--- Goal of the exercise ---
Extract the complete listing and repeat it word for word.
.....
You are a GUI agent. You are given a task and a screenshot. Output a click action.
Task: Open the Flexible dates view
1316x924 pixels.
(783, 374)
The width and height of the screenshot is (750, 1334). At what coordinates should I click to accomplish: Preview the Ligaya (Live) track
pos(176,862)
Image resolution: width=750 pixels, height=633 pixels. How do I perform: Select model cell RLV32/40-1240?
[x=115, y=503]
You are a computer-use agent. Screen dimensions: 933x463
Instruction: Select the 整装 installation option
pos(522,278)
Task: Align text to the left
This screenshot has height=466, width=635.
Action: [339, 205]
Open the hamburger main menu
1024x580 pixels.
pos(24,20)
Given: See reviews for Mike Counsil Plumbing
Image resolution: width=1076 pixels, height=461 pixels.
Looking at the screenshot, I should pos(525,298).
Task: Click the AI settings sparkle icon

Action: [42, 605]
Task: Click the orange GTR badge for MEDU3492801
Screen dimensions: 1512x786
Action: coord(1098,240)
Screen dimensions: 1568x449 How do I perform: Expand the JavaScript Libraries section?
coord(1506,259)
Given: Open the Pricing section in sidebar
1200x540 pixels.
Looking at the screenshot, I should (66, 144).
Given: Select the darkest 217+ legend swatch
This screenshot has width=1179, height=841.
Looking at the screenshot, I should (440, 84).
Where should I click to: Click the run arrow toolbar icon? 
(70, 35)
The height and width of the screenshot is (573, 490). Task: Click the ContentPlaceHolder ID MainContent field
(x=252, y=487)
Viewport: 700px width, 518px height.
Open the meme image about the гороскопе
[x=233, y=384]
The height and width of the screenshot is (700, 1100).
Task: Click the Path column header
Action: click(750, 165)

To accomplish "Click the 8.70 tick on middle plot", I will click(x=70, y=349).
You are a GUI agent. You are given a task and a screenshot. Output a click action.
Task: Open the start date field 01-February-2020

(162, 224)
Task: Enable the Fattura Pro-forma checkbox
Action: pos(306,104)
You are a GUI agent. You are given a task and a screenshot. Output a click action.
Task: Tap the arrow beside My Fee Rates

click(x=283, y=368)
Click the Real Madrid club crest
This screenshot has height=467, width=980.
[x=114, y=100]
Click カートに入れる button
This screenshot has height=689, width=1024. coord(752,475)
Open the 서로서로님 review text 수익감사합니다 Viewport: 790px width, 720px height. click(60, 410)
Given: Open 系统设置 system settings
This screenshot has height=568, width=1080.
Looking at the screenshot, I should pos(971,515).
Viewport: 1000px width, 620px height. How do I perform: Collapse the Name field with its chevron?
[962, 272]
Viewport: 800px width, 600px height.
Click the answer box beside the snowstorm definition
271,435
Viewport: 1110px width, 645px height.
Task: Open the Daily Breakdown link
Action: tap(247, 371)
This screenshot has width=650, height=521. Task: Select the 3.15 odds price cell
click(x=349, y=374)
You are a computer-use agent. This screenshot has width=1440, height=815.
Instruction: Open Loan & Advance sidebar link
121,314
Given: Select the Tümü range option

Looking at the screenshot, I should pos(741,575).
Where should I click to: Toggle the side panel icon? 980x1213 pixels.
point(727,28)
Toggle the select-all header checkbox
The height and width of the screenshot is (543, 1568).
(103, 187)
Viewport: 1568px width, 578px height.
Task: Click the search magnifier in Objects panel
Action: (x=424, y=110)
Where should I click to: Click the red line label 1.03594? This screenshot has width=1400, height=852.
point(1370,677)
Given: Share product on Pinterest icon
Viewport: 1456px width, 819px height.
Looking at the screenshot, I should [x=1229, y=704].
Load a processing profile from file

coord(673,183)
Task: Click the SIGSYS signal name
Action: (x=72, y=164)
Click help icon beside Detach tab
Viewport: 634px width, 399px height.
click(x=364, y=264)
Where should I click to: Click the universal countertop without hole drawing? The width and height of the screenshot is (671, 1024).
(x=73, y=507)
.....
--- Answer to this task ---
You are a GUI agent. You are given a task and a screenshot. Output a click action.
Task: Open the Flexible dates view
1316x924 pixels.
(783, 374)
The width and height of the screenshot is (750, 1334). At what coordinates should I click to accomplish: Preview the Ligaya (Live) track
pos(176,862)
Image resolution: width=750 pixels, height=633 pixels. How do I perform: Select model cell RLV32/40-1240?
[x=115, y=503]
You are a computer-use agent. Screen dimensions: 933x463
Instruction: Select the 整装 installation option
pos(522,278)
Task: Align text to the left
This screenshot has height=466, width=635.
Action: [339, 205]
Open the hamburger main menu
1024x580 pixels.
pos(24,20)
Given: See reviews for Mike Counsil Plumbing
Image resolution: width=1076 pixels, height=461 pixels.
Looking at the screenshot, I should pos(525,298).
Task: Click the AI settings sparkle icon

Action: [42, 605]
Task: Click the orange GTR badge for MEDU3492801
Screen dimensions: 1512x786
Action: coord(1098,240)
Screen dimensions: 1568x449 How do I perform: Expand the JavaScript Libraries section?
coord(1506,259)
Given: Open the Pricing section in sidebar
1200x540 pixels.
Looking at the screenshot, I should (66, 144).
Given: Select the darkest 217+ legend swatch
This screenshot has width=1179, height=841.
Looking at the screenshot, I should (440, 84).
Where should I click to: Click the run arrow toolbar icon? 
(70, 35)
The height and width of the screenshot is (573, 490). Task: Click the ContentPlaceHolder ID MainContent field
(x=252, y=487)
Viewport: 700px width, 518px height.
Open the meme image about the гороскопе
[x=233, y=384]
The height and width of the screenshot is (700, 1100).
Task: Click the Path column header
Action: click(750, 165)

To accomplish "Click the 8.70 tick on middle plot", I will click(x=70, y=349).
You are a GUI agent. You are given a task and a screenshot. Output a click action.
Task: Open the start date field 01-February-2020

(162, 224)
Task: Enable the Fattura Pro-forma checkbox
Action: pos(306,104)
You are a GUI agent. You are given a task and a screenshot. Output a click action.
Task: Tap the arrow beside My Fee Rates

click(x=283, y=368)
Click the Real Madrid club crest
This screenshot has height=467, width=980.
[x=114, y=100]
Click カートに入れる button
This screenshot has height=689, width=1024. coord(752,475)
Open the 서로서로님 review text 수익감사합니다 Viewport: 790px width, 720px height. click(60, 410)
Given: Open 系统设置 system settings
This screenshot has height=568, width=1080.
Looking at the screenshot, I should pos(971,515).
Viewport: 1000px width, 620px height. How do I perform: Collapse the Name field with its chevron?
[962, 272]
Viewport: 800px width, 600px height.
Click the answer box beside the snowstorm definition
271,435
Viewport: 1110px width, 645px height.
Task: Open the Daily Breakdown link
Action: tap(247, 371)
This screenshot has width=650, height=521. Task: Select the 3.15 odds price cell
click(x=349, y=374)
You are a computer-use agent. This screenshot has width=1440, height=815.
Instruction: Open Loan & Advance sidebar link
121,314
Given: Select the Tümü range option

Looking at the screenshot, I should pos(741,575).
Where should I click to: Toggle the side panel icon? 980x1213 pixels.
point(727,28)
Toggle the select-all header checkbox
The height and width of the screenshot is (543, 1568).
(103, 187)
Viewport: 1568px width, 578px height.
Task: Click the search magnifier in Objects panel
Action: (x=424, y=110)
Where should I click to: Click the red line label 1.03594? This screenshot has width=1400, height=852.
point(1370,677)
Given: Share product on Pinterest icon
Viewport: 1456px width, 819px height.
Looking at the screenshot, I should [x=1229, y=704].
Load a processing profile from file

coord(673,183)
Task: Click the SIGSYS signal name
Action: (x=72, y=164)
Click help icon beside Detach tab
Viewport: 634px width, 399px height.
click(x=364, y=264)
Where should I click to: Click the universal countertop without hole drawing? The width and height of the screenshot is (671, 1024).
(x=73, y=507)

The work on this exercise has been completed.